# New Bare Escentuals for Darker complexions



## beauty_marked (May 31, 2008)

So I just checked my email and theres an email from Sephora stating that BE has extended the shades in its ever popular mineral foundation.

Im actaully very excited to hear this for many reasons. I think the biggest reason is that its nice to see when someone (aka cosmetic retailers) recognize that we arent two shades once we are a little bit darker. 
And also since its summer i wanted to try a powder foundation for day to day. And i hear its not bad for oily skin.

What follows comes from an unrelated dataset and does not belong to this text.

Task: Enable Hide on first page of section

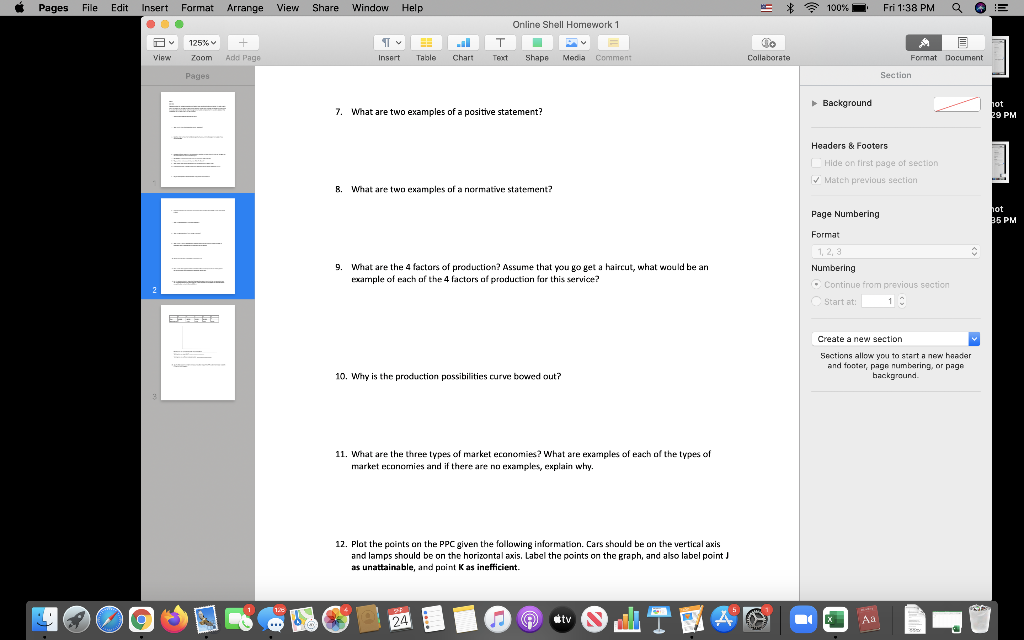Action: point(817,162)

I hope this isnt a complete flop.

What do you all think???

Bare Escentuals at Sephora


----------



## KeshieShimmer (May 31, 2008)

I liked the finish when I first put it on but then it makes my face super shinny mid-day.


----------



## Temptasia (May 31, 2008)

I am glad they finally made Golden Medium for me. I was using Medium Beige for awhile and it was too pink.


----------



## brownsuga lady (May 31, 2008)

BE made me look greyish. I didn't like it at all. I haven't tried any of the new colors though.


----------



## Twinkle_Twinkle (Jun 1, 2008)

Quote:

   Originally Posted by *brownsuga lady* 

 
_BE made me look greyish. I didn't like it at all. I haven't tried any of the new colors though._

 
Same here.


----------



## elektra513 (Jun 1, 2008)

I posted that they have new shades in the MMU forum...I'm excited that they're doing this. I'm looking at the Medium Dark and Golden Dark shades right now, trying to decide which to try...

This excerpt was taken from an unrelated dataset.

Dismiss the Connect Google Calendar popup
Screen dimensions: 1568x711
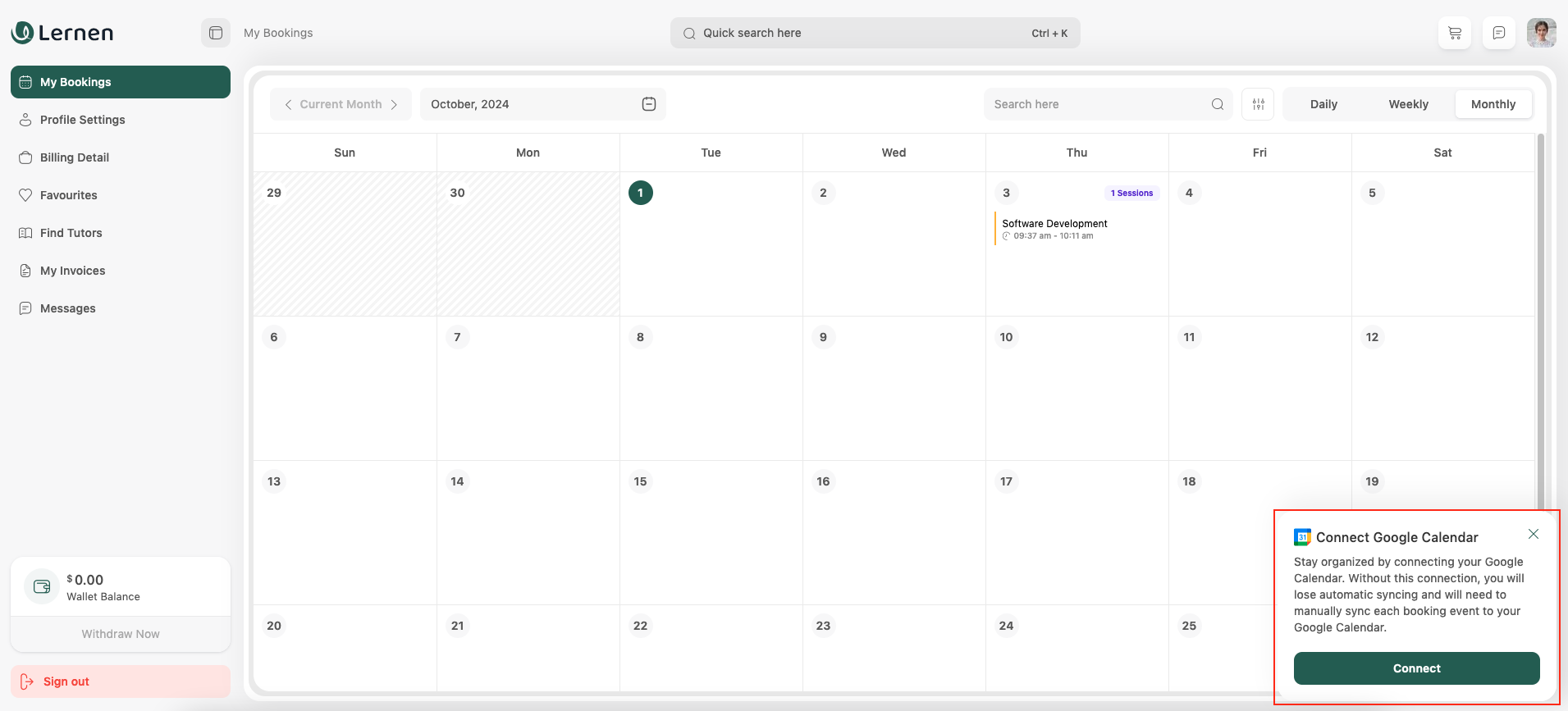pyautogui.click(x=1533, y=534)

I am interested in trying BE again b/c just a while back I bought the Warm Tan and it was so red/pink on my skin. I returned it, thinking that it just wouldn't work for me. Plus, it had a metallic sheen that I just wasn't used to. I like my face to me semi-matte to matte. Not extra "glowy". From what I've read, the Mineral Veil takes care of that, right?? If so, I'd go back and try again. I like the whole MMU concept. Taking a break from liquid makeup in this humid GA weather would be fabulous, and my Px Anywear is ok, but getting too light now that I am outside more (in spite of SPF 30 moisturizer)...


----------



## elektra513 (Jun 1, 2008)

Alrighty, I just came back from the BE store...with nothing.

None of their shades are my color, still. I'm pretty much done with BE at this point. The SA did say that Leslie and team are working on more shades to add to the collection. I won't be holding my breath, because quite frankly, I am between two shades, and it's just not that serious for me.

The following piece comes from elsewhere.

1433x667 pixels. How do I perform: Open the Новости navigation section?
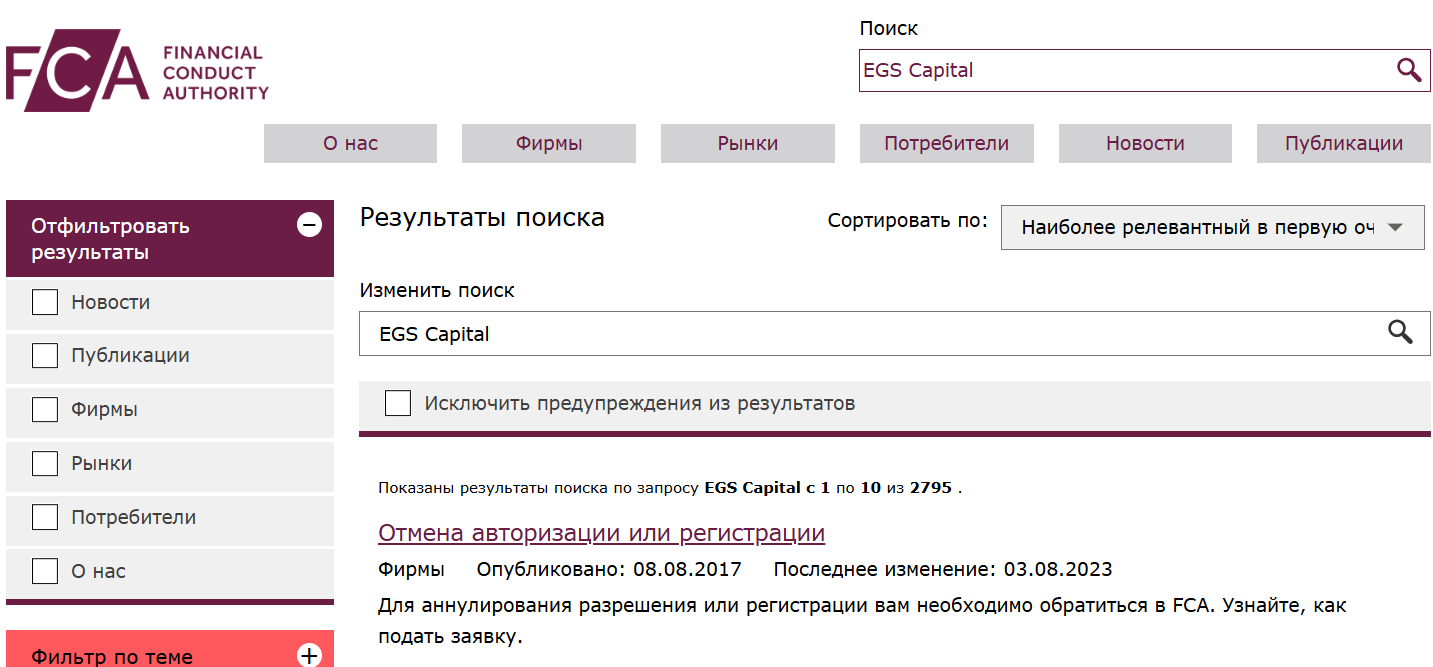[x=1144, y=143]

I say this because in July, Px is coming out with MMU in 18 shades 
	

	
	
		
		

		
			





I signed the waiting list today and they are going to call me as soon as they arrive. Due to the fact that Px has never let me down in terms of color matching, I look forward to trying their MMU out.


----------



## MAC_Pixie04 (Jun 2, 2008)

Hate to be blunt, but the colors still SUCK.  The way that BE does minerals, they'll never be able to create beautiful colors for darker skin, because they won't change or add anything to their "5 Mineral Blend" that composes their foundations.  There's too much Mica in BE for darker skin, which is where that gray/ashy/silvering effect comes from.  And for oily skin, that so called "light reflective glow" just makes you feel oilier; and because there are no oil absorbers or controlling powders in the foundation, it's not going to do anything for your oiliness.

I also noticed that because I was oily, BE mixed with it and made my face itch like hell.


----------



## Nox (Jun 4, 2008)

<Sarcasm>Yay for BE, they just finally made something for darker/golden skintones.  Thanks BE! </Sarcasm>

If finally, they realize, after seeing all the other companies sweep up the market when it comes to WOC, that MMU benefits everyone, and not just the shades of vanilla they keep repeating over and over, then they really don't deserve to have any of that part of the market. That was extreeeemely bad foresight to make WOC an afterthought.  Then to make the formulations with the _same crappy ingredients but darker_ is practically a signboard for how poor their quality is.   As far as BE is concerned, my wallet is very much closed.


----------



## cutiebe2 (Jun 28, 2008)

I have BE is "dark" from about 3 years ago. The kit came with dark and deep but I just needed dark (I think I am NW 45)

I like the color and its a good match but I agree on the ashy part. I used it off and on but now that I have Fix+ I pray that and it combats the ashyness

Once I get finished I wont use it again. There are other brands that are much cheaper


----------